Organizations spearhead financial initiative plans to set themselves up for competitive prominence and future success. They also do so to take a hard look at internal process and correct persistent inefficiencies that could cause operating losses. All organizations, including government agencies and nonprofits, may benefit from the formulation and implementation of financial blueprints.
A financial initiative plan enables a company to reiterate to investors its willingness to trump the competition, gain market share in emerging sectors and remain economically afloat. In the blueprint, top leadership tells financiers why the company’s value proposition of “lower prices and top-quality products” is better than competitors." A typical economic outline may include everything a company intends to do to make more money, reduce or keep debts at reasonable levels, cultivate tighter and better ties with lenders, and lay out a solid foundation for long-term success. Investors and the public may read a hodgepodge of corporate reports to get a glimpse -- or a full account -- of a company’s financial initiative plan.

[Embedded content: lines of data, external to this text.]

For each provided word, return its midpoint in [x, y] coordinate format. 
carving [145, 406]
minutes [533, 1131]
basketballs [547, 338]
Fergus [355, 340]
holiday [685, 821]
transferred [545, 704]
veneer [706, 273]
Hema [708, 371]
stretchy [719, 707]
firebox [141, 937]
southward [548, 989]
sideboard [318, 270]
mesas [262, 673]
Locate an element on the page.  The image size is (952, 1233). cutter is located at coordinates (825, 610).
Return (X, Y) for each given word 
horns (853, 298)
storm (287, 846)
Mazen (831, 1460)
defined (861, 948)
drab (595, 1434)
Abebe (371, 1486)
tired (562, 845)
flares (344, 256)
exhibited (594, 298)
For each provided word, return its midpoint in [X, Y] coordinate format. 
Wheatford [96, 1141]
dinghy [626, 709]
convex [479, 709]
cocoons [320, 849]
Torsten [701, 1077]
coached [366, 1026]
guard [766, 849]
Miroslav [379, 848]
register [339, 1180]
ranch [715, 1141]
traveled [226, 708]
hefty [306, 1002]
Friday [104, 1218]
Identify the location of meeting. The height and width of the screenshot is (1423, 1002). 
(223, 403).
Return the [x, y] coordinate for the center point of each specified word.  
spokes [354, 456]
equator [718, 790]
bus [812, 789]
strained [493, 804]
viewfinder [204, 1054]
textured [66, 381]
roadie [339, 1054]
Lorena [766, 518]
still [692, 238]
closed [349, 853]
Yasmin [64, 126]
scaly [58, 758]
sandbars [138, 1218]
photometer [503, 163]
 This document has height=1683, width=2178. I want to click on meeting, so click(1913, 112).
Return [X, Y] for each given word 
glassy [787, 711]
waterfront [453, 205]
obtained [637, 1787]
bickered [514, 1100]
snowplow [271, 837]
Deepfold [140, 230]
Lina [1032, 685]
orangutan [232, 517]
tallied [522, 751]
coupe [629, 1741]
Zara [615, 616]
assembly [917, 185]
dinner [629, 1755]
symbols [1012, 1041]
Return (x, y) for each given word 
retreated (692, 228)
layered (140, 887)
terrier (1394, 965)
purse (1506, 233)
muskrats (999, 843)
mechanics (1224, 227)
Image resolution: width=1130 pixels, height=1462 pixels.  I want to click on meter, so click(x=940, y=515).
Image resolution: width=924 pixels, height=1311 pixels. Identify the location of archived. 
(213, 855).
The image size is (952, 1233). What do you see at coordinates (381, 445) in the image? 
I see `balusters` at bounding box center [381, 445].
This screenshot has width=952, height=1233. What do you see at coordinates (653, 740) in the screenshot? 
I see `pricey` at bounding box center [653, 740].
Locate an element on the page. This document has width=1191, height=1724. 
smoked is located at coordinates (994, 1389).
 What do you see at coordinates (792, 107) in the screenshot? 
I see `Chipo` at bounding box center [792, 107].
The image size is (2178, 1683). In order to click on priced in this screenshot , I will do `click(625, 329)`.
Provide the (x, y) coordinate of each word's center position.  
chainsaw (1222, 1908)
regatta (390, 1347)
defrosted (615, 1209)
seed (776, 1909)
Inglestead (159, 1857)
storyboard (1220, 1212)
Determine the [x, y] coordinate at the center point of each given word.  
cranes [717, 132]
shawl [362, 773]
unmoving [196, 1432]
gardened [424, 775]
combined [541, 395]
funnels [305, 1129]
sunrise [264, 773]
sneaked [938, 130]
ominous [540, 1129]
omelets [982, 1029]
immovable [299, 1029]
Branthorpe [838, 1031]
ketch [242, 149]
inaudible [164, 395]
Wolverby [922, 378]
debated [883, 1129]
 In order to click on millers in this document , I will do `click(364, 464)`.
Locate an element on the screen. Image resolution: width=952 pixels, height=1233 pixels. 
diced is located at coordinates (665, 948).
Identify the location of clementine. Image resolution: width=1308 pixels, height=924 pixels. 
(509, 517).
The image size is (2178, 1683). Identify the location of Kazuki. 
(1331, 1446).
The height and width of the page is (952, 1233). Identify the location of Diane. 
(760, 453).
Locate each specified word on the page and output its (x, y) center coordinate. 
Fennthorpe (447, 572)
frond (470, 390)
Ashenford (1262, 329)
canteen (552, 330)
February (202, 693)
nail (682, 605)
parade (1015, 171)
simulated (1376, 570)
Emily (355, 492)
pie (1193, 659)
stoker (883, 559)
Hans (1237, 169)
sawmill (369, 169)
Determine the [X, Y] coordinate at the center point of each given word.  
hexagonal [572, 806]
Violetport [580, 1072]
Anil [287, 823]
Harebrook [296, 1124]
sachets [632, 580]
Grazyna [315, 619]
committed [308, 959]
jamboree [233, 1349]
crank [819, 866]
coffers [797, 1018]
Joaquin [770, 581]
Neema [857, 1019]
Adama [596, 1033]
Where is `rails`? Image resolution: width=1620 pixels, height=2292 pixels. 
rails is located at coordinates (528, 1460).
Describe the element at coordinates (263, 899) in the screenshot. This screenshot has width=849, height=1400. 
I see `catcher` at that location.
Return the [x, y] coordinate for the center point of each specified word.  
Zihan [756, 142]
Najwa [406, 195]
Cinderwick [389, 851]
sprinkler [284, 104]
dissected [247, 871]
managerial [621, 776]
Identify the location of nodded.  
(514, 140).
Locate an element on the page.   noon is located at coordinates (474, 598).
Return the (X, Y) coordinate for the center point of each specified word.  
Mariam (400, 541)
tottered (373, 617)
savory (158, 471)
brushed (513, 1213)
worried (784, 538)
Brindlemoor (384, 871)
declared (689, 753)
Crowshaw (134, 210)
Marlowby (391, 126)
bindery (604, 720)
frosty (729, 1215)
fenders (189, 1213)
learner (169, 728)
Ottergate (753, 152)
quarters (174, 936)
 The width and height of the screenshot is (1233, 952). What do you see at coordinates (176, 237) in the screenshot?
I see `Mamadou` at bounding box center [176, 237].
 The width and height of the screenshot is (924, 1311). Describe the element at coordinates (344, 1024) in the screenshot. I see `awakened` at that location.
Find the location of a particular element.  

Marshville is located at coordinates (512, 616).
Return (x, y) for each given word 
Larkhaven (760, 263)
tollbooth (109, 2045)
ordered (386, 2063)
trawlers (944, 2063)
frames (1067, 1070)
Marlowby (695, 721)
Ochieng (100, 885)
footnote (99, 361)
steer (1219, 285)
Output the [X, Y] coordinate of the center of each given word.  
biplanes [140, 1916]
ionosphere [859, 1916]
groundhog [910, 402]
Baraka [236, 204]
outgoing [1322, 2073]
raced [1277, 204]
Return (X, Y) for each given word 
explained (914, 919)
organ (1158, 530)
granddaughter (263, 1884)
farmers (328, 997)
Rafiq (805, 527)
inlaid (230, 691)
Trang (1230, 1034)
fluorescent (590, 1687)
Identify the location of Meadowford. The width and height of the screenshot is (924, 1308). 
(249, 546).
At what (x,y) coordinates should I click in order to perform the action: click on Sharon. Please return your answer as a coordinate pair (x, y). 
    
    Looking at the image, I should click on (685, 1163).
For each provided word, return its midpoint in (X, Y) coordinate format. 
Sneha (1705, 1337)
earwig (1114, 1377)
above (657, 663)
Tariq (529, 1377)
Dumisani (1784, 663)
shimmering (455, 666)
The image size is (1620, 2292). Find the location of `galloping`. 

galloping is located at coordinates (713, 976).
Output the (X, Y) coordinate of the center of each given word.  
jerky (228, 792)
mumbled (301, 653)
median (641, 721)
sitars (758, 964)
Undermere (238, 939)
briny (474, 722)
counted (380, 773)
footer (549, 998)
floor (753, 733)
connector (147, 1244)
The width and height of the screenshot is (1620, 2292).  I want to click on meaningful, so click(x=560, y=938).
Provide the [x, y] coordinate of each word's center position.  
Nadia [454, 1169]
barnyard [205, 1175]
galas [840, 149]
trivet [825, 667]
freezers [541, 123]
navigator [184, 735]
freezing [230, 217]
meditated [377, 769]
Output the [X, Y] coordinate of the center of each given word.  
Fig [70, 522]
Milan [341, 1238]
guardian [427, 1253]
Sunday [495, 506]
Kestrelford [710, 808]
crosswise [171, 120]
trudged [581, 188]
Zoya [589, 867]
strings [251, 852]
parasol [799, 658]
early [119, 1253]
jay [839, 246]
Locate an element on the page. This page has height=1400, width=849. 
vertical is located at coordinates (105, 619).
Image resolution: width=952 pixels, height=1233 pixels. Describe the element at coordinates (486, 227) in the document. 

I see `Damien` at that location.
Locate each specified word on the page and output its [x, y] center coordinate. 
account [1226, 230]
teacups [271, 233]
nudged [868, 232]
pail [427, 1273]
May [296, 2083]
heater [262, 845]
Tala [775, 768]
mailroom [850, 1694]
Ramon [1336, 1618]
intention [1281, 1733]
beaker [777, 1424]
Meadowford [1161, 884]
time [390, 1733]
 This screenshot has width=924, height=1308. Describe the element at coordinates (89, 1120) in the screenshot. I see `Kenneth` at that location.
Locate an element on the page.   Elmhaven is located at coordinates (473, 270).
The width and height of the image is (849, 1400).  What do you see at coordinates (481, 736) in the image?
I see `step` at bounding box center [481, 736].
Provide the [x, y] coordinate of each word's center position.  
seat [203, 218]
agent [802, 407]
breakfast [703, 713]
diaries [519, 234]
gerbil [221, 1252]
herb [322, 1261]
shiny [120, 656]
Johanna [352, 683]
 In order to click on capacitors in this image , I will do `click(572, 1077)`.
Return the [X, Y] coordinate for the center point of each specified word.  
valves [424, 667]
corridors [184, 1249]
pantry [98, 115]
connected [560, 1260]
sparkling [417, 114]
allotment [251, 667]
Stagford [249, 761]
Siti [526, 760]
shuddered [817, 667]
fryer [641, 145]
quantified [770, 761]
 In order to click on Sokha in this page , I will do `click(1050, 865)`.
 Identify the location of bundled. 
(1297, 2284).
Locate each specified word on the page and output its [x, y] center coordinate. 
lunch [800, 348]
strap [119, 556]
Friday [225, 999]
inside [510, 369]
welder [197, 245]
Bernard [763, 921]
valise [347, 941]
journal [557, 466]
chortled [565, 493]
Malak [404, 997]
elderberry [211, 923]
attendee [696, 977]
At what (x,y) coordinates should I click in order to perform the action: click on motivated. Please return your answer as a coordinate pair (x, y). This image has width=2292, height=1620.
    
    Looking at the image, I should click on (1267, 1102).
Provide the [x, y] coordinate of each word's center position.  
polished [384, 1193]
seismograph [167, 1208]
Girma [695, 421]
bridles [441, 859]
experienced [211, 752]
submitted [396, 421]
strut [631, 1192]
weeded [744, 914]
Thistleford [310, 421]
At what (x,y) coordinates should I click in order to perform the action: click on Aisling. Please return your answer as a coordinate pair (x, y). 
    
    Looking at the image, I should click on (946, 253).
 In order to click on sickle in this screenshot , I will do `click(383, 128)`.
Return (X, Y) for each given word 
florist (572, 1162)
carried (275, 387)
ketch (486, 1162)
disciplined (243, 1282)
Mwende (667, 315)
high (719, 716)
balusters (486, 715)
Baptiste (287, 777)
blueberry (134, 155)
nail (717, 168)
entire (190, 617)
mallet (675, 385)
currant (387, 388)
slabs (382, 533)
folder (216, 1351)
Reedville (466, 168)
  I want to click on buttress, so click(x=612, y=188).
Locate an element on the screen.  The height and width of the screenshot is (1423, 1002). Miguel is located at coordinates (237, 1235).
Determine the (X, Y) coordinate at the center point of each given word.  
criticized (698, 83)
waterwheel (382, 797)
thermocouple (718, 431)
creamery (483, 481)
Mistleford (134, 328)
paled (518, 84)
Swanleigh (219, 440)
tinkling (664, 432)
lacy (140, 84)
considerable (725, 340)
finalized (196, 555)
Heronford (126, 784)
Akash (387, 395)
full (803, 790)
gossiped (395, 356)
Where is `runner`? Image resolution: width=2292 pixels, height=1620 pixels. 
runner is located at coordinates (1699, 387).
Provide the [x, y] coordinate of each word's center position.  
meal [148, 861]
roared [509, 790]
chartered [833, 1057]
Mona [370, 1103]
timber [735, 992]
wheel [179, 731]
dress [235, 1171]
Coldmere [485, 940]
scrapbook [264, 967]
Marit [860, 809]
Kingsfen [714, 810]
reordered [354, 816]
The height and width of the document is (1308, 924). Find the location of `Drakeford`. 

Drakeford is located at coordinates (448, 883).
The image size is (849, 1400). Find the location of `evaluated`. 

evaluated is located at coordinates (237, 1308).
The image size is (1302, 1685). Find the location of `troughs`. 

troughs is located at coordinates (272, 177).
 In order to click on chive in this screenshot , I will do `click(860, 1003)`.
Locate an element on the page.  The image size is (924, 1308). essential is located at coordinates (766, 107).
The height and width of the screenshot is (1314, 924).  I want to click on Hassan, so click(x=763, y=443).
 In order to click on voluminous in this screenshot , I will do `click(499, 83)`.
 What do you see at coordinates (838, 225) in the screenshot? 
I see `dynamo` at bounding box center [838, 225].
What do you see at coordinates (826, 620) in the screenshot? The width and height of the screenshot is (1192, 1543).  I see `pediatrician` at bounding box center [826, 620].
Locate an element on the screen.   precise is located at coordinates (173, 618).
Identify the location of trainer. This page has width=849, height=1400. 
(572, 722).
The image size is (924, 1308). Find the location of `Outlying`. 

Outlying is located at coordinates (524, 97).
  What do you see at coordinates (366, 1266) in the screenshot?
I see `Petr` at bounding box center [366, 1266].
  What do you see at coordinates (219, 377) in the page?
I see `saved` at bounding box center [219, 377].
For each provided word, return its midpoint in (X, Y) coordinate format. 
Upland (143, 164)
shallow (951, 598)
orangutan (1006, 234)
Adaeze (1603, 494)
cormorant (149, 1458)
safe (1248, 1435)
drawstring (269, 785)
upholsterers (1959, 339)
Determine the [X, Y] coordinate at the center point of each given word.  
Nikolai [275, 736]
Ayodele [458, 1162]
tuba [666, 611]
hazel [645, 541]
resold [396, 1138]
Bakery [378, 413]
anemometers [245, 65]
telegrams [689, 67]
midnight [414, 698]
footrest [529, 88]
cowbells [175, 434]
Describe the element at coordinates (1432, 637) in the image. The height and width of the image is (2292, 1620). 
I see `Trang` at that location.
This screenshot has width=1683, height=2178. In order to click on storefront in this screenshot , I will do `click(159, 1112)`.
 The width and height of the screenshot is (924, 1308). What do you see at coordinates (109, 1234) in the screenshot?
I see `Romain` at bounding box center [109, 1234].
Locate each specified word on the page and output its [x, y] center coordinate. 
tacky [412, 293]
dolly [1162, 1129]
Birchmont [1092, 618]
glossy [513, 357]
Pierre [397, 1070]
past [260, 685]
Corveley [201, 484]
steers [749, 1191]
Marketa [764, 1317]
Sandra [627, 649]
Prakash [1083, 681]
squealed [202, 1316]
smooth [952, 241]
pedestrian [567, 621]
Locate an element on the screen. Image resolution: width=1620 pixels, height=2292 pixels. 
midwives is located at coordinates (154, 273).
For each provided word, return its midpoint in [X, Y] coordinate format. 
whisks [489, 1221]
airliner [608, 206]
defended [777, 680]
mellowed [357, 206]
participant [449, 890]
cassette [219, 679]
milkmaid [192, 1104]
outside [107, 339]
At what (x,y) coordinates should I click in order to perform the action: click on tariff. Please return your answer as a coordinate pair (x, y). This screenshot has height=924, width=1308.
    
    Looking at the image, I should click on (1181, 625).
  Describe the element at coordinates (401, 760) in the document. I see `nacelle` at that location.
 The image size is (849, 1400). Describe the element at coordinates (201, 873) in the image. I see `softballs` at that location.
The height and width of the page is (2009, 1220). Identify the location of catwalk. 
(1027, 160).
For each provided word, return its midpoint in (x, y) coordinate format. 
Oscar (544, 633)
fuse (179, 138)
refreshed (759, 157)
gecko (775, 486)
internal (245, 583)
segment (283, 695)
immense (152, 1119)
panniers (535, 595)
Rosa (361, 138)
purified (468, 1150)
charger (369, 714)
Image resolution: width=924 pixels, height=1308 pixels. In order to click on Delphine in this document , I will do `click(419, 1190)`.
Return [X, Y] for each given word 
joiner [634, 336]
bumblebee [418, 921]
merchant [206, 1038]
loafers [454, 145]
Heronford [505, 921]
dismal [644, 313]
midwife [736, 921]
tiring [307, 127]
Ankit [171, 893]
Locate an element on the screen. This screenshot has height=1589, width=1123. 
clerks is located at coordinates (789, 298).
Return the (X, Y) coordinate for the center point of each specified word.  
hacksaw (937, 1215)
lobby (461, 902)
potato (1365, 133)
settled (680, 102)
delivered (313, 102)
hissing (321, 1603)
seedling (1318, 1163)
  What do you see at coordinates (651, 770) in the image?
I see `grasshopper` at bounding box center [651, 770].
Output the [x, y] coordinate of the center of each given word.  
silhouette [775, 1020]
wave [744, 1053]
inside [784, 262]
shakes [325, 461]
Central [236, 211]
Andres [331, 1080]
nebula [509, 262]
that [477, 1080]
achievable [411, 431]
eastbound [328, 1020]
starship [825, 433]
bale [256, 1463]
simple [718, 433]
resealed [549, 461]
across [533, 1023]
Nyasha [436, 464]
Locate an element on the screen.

These include financial statements, budget reports and pro forma data summaries.
In a modern economy, in which money is nerve of the competitive battle, a company must formulate a sound financial initiative plan to run a tight ship and make as much cash as commercially possible and legally permissible. Even nonprofits must adopt and implement an effective plan to ease their road to economic success and fiscal soundness. Without an adequate financial blueprint, an organization may be unable to marshal operating resources effectively and may come up short, with respect to its strategic objectives.
A company that aspires to achieve sustained financial stability must transform its operating culture and adapt the way it conducts business to the economic pinnacle it wants to reach. The choice may no longer be between staying put and becoming nimble, especially if the business evolves in a fast-changing environment. The company must make the changes necessary to execute top leadership’s strategic vision and make its financial initiative plan a success. For this to happen, the plan must focus on key areas, four of which are important -- liquidity, solvency, profitability and equity. Liquidity enables companies to have money and be able to carry out operating commitments. Solvency is a mark of financial solidity, an important criterion lenders and investors review before advancing funds and supporting corporate activities. Profitability is the perennial metric it all boils down to, and a financial initiative plan keeps profitability trend analysis at the top of the priority list. By paying attention to equity in a financial outline, a company makes sure it takes care of its shareholders and establishes adequate procedures to pay dividends on a periodic basis, such as monthly or quarterly.
Various professionals participate in the formulation, review and execution of financial initiative plans. They include financial managers, accountants, cost controllers, corporate treasurers and investment analysts.